Le banche rischiano lo stallo I sindacati: sciopero da luglio

Gli esuberi di Intesa Sanpaolo rappresentano la battaglia più delicata della «Grande guerra» del credito che quest’estate rischia di tradursi in una catena di scioperi non senza ripercussioni sull’operatività quotidiana con famiglie e imprese. L’«incendio» sociale potrebbe essere appiccato già a inizio luglio, aprendo una frattura in un sistema creditizio che finora era riuscito a gestire sia il percorso di fusioni e acquisizioni che ha portato alla nascita dei big nazionali, sia la crisi mondiale.
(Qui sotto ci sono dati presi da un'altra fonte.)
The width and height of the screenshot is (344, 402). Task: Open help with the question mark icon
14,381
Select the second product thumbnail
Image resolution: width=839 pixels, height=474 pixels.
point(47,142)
In gioco c’è in primo luogo il rinnovo del contratto dei bancari ma, malgrado le trattative non siano ancora iniziate dal punto di vista formale, i rapporti tra i sindacati e l’Abi sono stati esacerbati dalla «disdetta» del meccanismo che assicurava la volontarietà di accesso al «Fondo esuberi»: si tratta dell’ammortizzatore principe del settore che, secondo alcune stime, ha pagato dal 2001 l’assegno mensile a circa 35mila prepensionati. L’Abi osteggia il Fondo considerandolo troppo oneroso (in media 200mila euro a lavoratore per l’intero periodo, ma da spesare il primo anno) per gli attuali bilanci, già provati dalla strettoia di Basilea III e da una redditività ancora scarsa. Il caso di Intesa Sanpaolo, che nel nuovo piano industriale calcola 3mila esuberi e 5mila persone da riqualificare, dimostra però che il settore continua ad avere una marcata necessità di ristrutturare. Da qui lo scontro muscolare e preventivo oggi in corso.
In sede Abi, il dominus delle trattative è Francesco Micheli nella propria veste di capo delegazione sindacale di Palazzo Altieri. L’obiettivo ultimo dell’ex direttore generale di Intesa Sanpaolo e attuale superconsulente dell’ad Corrado Passera, sembra comunque quello di coniugare quell’idea di «efficienza» e di «innovazione» che il presidente Giuseppe Mussari ha voluto anche per la struttura dell’associazione. Dando maggior peso alle trattative aziendali, come sta facendo la Fiat di Sergio Marchionne. La strategia delle banche è legare gli aumenti contrattuali alla produttività (magari imponendo 1 ora al giorno di lavoro in più allo sportello e riducendo le ferie), ma agli occhi dei sindacati non avrebbe potuto esserci viatico peggiore dello strappo sul Fondo esuberi.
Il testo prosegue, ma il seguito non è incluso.